Attention

The ShARC HPC cluster was decommissioned on the 30th of November 2023 at 17:00. It is no longer possible for users to access that cluster.

Frequently Asked Questions (ShARC)

In this section, we’ve archived some of the tips for solving problems related to the decommisioned cluster ShARC.


Login node SSH RSA/ECDSA/ED25519 host key fingerprints

The RSA, ECDSA and ED25519 fingerprints for ShARC’s login nodes are:

SHA256:NVb+eAG6sMFQEbVXeF5a+x5ALHhTqtYqdV6g31Kn6vE (RSA)
SHA256:WJYHPbMKrWud4flwhIbrfTB1SR4pprGhx4Vu88LhP58 (ECDSA)
SHA256:l8imoZMnO+fHGle6zWi/pf4eyiVsEYYscKsl1ellrnE (ED25519)

‘Illegal Instruction’ errors

If your program fails with an Illegal Instruction error then it may have been compiled using (and optimised for) one type of processor but is running on another.

If you get this error after copying compiled programs onto a cluster then you may need to recompile them on on the cluster or recompile them elsewhere without aggressively optimising for processor architecture.

If however you get this error when running programs on the cluster that you have also compiled on the cluster then you may have compiled on one processor type and be running on a different type. You may not consistently get the illegal instruction error here as the scheduler may allocate you a different type of processor every time you run your program. You can either recompile your program without optimisations for processor architecture or force your job to run on the type of processor it was compiled on using the -l arch= qsub/qrsh/qsh parameter e.g.

  • -l arch=intel* to avoid being allocated one of the few AMD-powered nodes

  • -l arch=intel-x5650 to use the Intel Westmere CPU architecture

  • -l arch=intel-e5-26[567]0 to use the Intel Sandy Bridge CPU architecture

If you know the node that a program was compiled on but do not know the CPU architecture of that node then you can discover it using the following command (substituting in the relevant node name):

qhost | egrep '(ARCH|node116)'

Warning about ‘groups: cannot find name for group ID xxxxx’

You may occasionally see warnings like the above e.g. when running an Apptainer/Singularity container or when running the standard groups Linux utility. These warnings can be ignored.

The scheduler, Son of Grid Engine, dynamically creates a Unix group per job to keep track of resources (files and process) associated with that job. These groups have numeric IDs but no names, which can result in harmless warning messages in certain circumstances.

See man 8 pam_sge-qrsh-setup for the details of how and why Grid Engine creates these groups.


What are the rmem (real memory) and (deprecated) mem (virtual memory) options?

Warning

The following is most likely only of interest when revisiting job submission scripts and documentation created before 26 June 2017 as now users only need to request real memory (rmem) and jobs are only killed if they exceed their rmem quota (whereas prior to that date jobs could request and be policed using virtual memory mem requests).

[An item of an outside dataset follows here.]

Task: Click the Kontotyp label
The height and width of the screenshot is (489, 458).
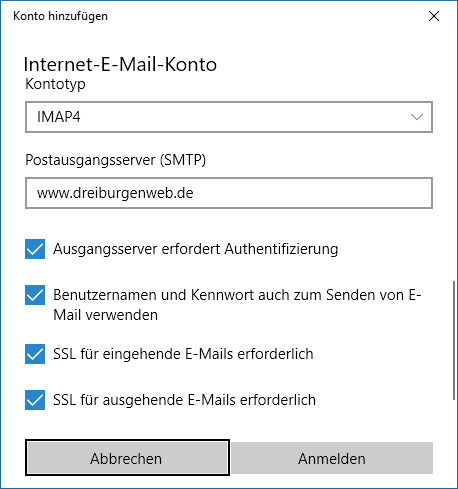Action: pyautogui.click(x=55, y=84)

Running a program always involves loading the program instructions and also its data (i.e. all variables and arrays that it uses) into the computer’s memory. A program’s entire instructions and its entire data, along with any dynamically-linked libraries it may use, defines the virtual storage requirements of that program. If we did not have clever operating systems we would need as much physical memory (RAM) as the virtual storage requirements of that program. However, operating systems are clever enough to deal with situations where we have insufficient real memory (physical memory, typically called RAM) to load all the program instructions and data into the available RAM. This technique works because hardly any program needs to access all its instructions and its data simultaneously. Therefore the operating system loads into RAM only those bits (pages) of the instructions and data that are needed by the program at a given instance. This is called paging and it involves copying bits of the programs instructions and data to/from hard-disk to RAM as they are needed.

If the real memory (i.e. RAM) allocated to a job is much smaller than the entire memory requirements of a job ( i.e. virtual memory) then there will be excessive need for paging that will slow the execution of the program considerably due to the relatively slow speeds of transferring information to/from the disk into RAM.

On the other hand if the RAM allocated to a job is larger than the virtual memory requirement of that job then it will result in waste of RAM resources which will be idle duration of that job.

  • The virtual memory limit defined by the -l mem cluster scheduler parameter defines the maximum amount of virtual memory your job will be allowed to use. This option is now deprecated - you can continue to submit jobs requesting virtual memory, however the scheduler no longer applies any limits to this resource.

  • The real memory limit is defined by the -l rmem cluster scheduler parameter and defines the amount of RAM that will be allocated to your job. The job scheduler will terminate jobs which exceed their real memory resource request.

Hint

As mentioned above, jobs now need to just request real memory and are policed using real memory usage. The reasons for this are:

  • For best performance it is preferable to request as much real memory as the virtual memory storage requirements of a program as paging impacts on performance and memory is (relatively) cheap.

  • Real memory is more tangible to newer users.